Gather every line from the rows below that contains the word "button". Case counts.

☆ ☆ ☆ ☆ ☆ ☆ ☆

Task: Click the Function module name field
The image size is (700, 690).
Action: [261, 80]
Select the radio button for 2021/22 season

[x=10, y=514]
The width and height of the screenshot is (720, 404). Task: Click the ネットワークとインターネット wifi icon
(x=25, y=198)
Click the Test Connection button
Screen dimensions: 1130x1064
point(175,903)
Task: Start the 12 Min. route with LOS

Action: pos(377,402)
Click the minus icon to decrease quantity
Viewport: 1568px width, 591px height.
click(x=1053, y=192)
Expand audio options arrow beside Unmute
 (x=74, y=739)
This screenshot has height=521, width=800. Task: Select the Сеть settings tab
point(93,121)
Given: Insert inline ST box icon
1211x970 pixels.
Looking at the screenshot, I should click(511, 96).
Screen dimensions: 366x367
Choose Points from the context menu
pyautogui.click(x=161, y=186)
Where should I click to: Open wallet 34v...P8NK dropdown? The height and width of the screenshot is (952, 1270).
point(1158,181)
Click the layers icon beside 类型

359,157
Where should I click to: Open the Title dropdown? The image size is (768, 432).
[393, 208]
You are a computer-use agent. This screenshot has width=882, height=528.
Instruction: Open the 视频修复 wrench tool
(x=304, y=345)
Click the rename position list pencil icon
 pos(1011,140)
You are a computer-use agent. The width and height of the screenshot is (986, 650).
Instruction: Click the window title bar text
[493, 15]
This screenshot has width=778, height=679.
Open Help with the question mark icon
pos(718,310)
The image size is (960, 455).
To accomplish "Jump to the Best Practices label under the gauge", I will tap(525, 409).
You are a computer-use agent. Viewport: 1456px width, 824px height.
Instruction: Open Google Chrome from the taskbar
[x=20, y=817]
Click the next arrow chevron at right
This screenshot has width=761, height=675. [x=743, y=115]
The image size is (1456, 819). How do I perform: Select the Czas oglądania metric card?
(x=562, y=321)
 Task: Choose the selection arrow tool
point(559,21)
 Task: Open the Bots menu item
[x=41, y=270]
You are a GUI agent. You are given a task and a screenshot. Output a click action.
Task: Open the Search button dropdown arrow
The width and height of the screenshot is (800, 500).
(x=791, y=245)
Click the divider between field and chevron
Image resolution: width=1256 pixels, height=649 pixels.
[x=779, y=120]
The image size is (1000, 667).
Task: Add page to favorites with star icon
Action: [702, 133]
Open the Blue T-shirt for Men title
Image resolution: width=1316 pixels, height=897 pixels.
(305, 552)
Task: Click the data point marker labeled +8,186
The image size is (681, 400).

☆ ☆ ☆ ☆ ☆ ☆ ☆

» The reply:
Select the radio button for 2021/22 season
Click the Test Connection button
Task: Open the Search button dropdown arrow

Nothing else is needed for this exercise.